====== ENTRIES SUPPLIED ======

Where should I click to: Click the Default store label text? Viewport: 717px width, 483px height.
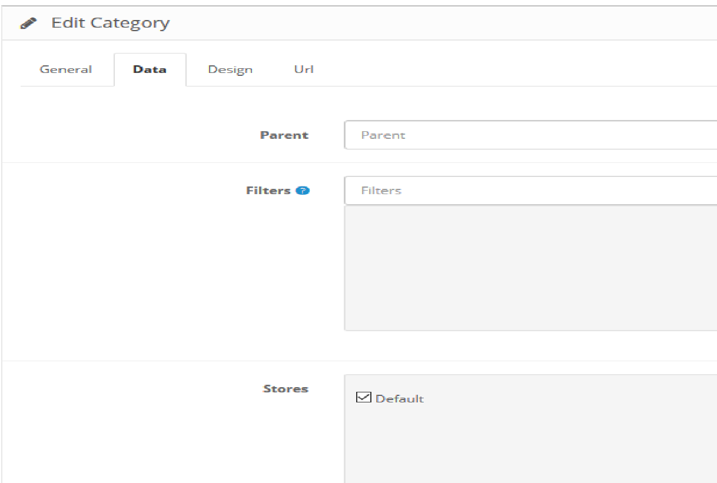click(400, 399)
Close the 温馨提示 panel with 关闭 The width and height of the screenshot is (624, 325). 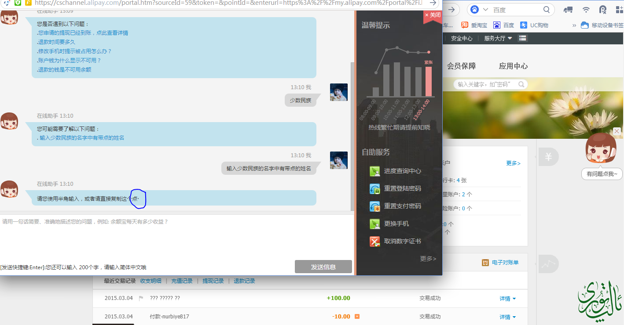pyautogui.click(x=433, y=15)
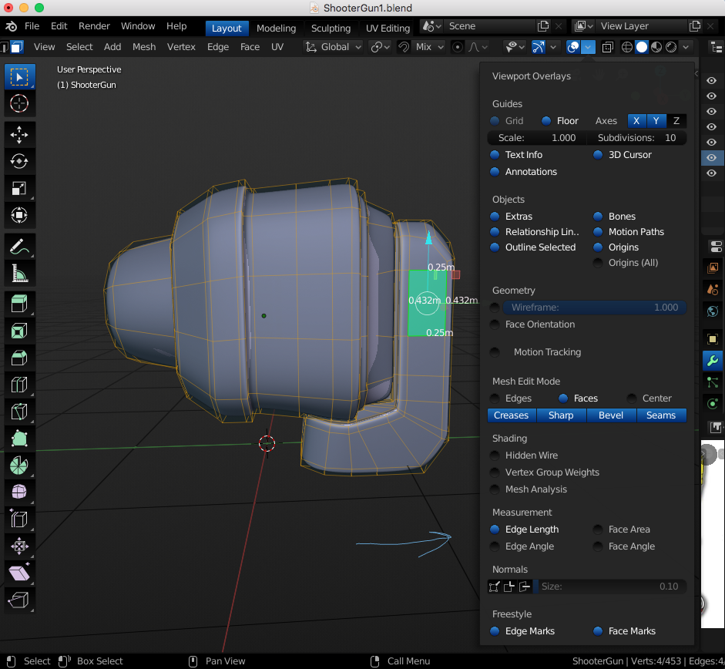The height and width of the screenshot is (669, 725).
Task: Open the Mesh menu
Action: [144, 46]
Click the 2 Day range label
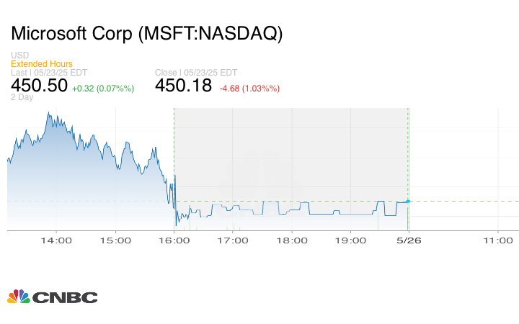519x324 pixels. click(23, 97)
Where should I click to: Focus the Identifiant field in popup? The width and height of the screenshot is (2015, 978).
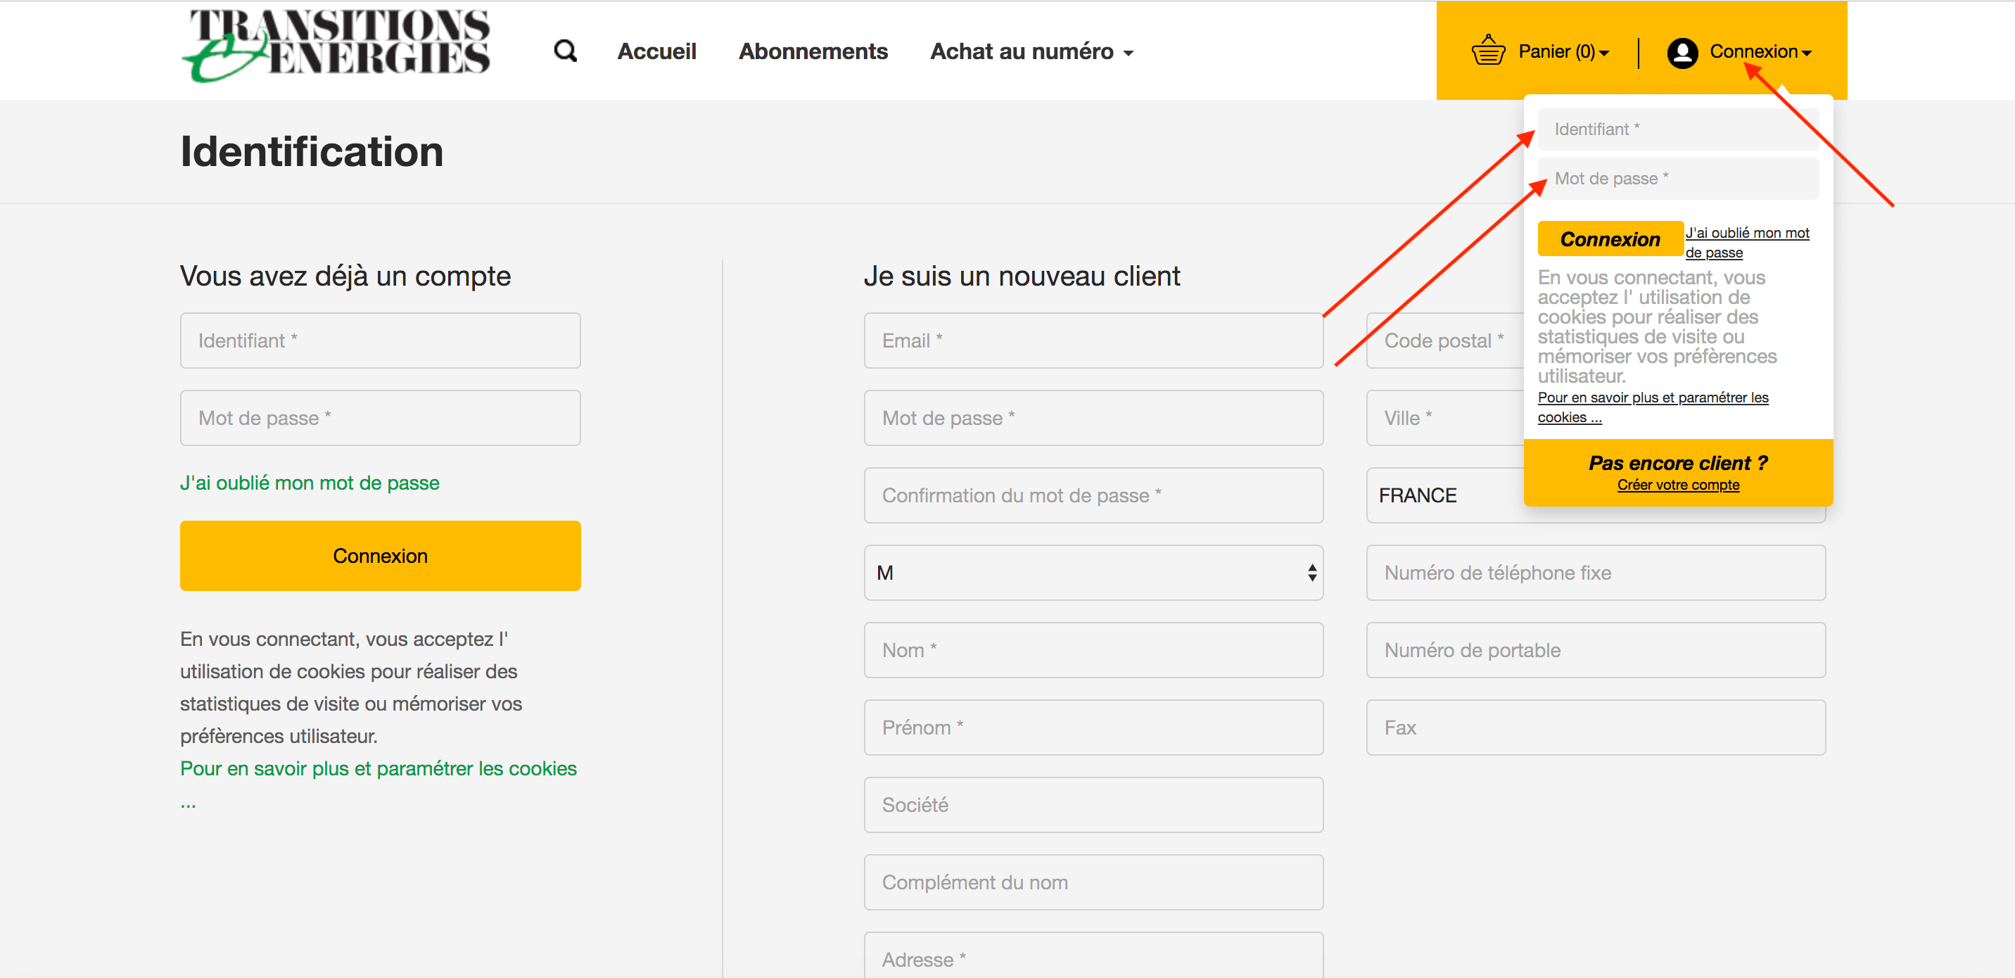click(x=1678, y=130)
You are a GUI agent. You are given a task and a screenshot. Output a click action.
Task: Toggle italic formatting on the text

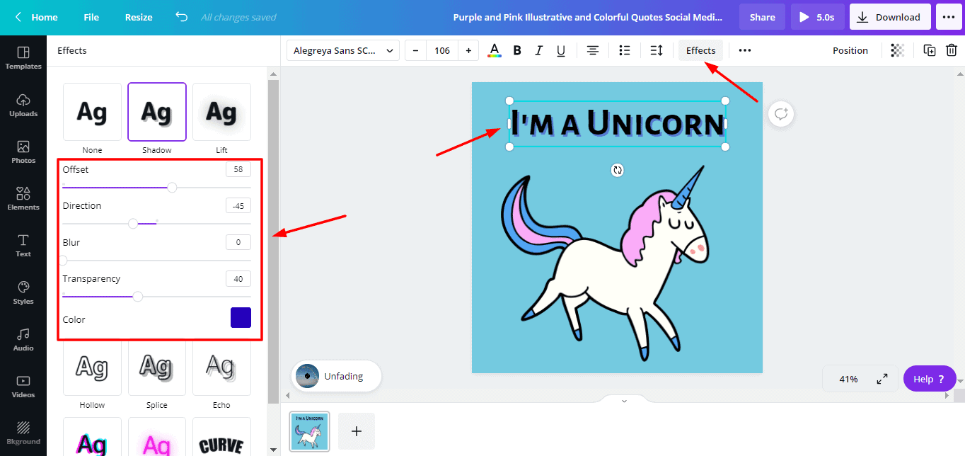(538, 50)
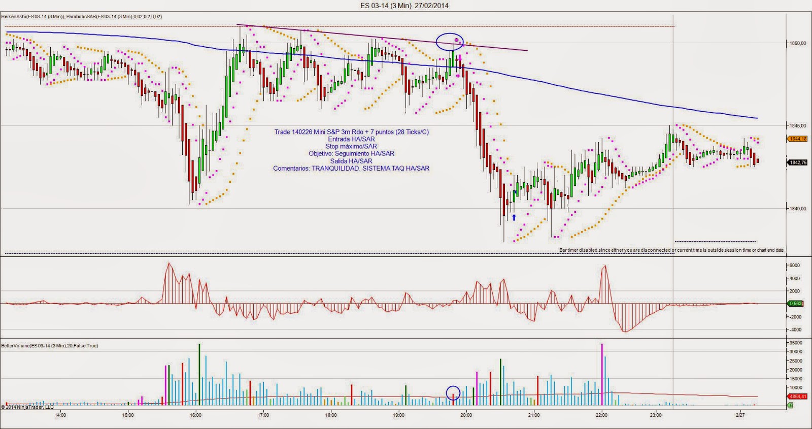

======

Render everything from the line containing "You are a GUI" down to the final line above as a JSON list of strings, one string per line, omitting blank lines and leaving out the pictures.

▸ TASK OUTPUT
[
  "You are a GUI agent. You are given a task and a screenshot. Output a click action.",
  "Task: Toggle italic formatting on the text",
  "(538, 50)"
]